▶ _Requirement_: The records below are to be duplicated character for character.

▶ _Pixel coordinate grounding data_:

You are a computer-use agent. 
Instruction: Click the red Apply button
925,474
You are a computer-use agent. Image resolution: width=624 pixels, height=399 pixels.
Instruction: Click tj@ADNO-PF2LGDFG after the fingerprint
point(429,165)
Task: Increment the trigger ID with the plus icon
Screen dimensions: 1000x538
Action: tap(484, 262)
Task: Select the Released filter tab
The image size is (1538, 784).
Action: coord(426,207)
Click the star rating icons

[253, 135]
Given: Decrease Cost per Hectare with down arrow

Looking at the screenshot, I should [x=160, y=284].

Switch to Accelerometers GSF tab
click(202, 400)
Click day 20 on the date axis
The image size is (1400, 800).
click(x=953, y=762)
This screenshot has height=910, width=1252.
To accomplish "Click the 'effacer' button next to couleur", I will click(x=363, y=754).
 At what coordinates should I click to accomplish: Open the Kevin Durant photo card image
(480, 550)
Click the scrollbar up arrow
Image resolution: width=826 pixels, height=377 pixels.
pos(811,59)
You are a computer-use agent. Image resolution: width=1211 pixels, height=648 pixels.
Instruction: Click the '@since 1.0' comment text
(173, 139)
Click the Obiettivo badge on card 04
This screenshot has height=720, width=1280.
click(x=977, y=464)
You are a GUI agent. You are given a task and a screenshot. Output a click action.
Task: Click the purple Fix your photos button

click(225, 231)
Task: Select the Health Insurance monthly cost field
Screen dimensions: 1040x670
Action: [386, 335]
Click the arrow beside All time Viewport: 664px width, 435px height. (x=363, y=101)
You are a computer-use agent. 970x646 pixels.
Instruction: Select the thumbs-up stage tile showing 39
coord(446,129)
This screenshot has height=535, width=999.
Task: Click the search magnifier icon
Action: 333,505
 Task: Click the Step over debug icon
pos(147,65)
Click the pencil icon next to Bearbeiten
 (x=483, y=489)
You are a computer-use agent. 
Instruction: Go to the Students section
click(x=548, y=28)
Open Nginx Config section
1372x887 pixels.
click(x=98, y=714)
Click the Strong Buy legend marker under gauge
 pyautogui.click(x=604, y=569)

▶ _Problem solution_:
You are a computer-use agent. 
Instruction: Click the red Apply button
925,474
You are a computer-use agent. Image resolution: width=624 pixels, height=399 pixels.
Instruction: Click tj@ADNO-PF2LGDFG after the fingerprint
point(429,165)
Task: Increment the trigger ID with the plus icon
Screen dimensions: 1000x538
Action: tap(484, 262)
Task: Select the Released filter tab
The image size is (1538, 784).
Action: coord(426,207)
Click the star rating icons

[253, 135]
Given: Decrease Cost per Hectare with down arrow

Looking at the screenshot, I should [x=160, y=284].

Switch to Accelerometers GSF tab
click(202, 400)
Click day 20 on the date axis
The image size is (1400, 800).
click(x=953, y=762)
This screenshot has height=910, width=1252.
To accomplish "Click the 'effacer' button next to couleur", I will click(x=363, y=754).
 At what coordinates should I click to accomplish: Open the Kevin Durant photo card image
(480, 550)
Click the scrollbar up arrow
Image resolution: width=826 pixels, height=377 pixels.
pos(811,59)
You are a computer-use agent. Image resolution: width=1211 pixels, height=648 pixels.
Instruction: Click the '@since 1.0' comment text
(173, 139)
Click the Obiettivo badge on card 04
This screenshot has height=720, width=1280.
click(x=977, y=464)
You are a GUI agent. You are given a task and a screenshot. Output a click action.
Task: Click the purple Fix your photos button

click(225, 231)
Task: Select the Health Insurance monthly cost field
Screen dimensions: 1040x670
Action: [386, 335]
Click the arrow beside All time Viewport: 664px width, 435px height. (x=363, y=101)
You are a computer-use agent. 970x646 pixels.
Instruction: Select the thumbs-up stage tile showing 39
coord(446,129)
This screenshot has height=535, width=999.
Task: Click the search magnifier icon
Action: 333,505
 Task: Click the Step over debug icon
pos(147,65)
Click the pencil icon next to Bearbeiten
 (x=483, y=489)
You are a computer-use agent. 
Instruction: Go to the Students section
click(x=548, y=28)
Open Nginx Config section
1372x887 pixels.
click(x=98, y=714)
Click the Strong Buy legend marker under gauge
 pyautogui.click(x=604, y=569)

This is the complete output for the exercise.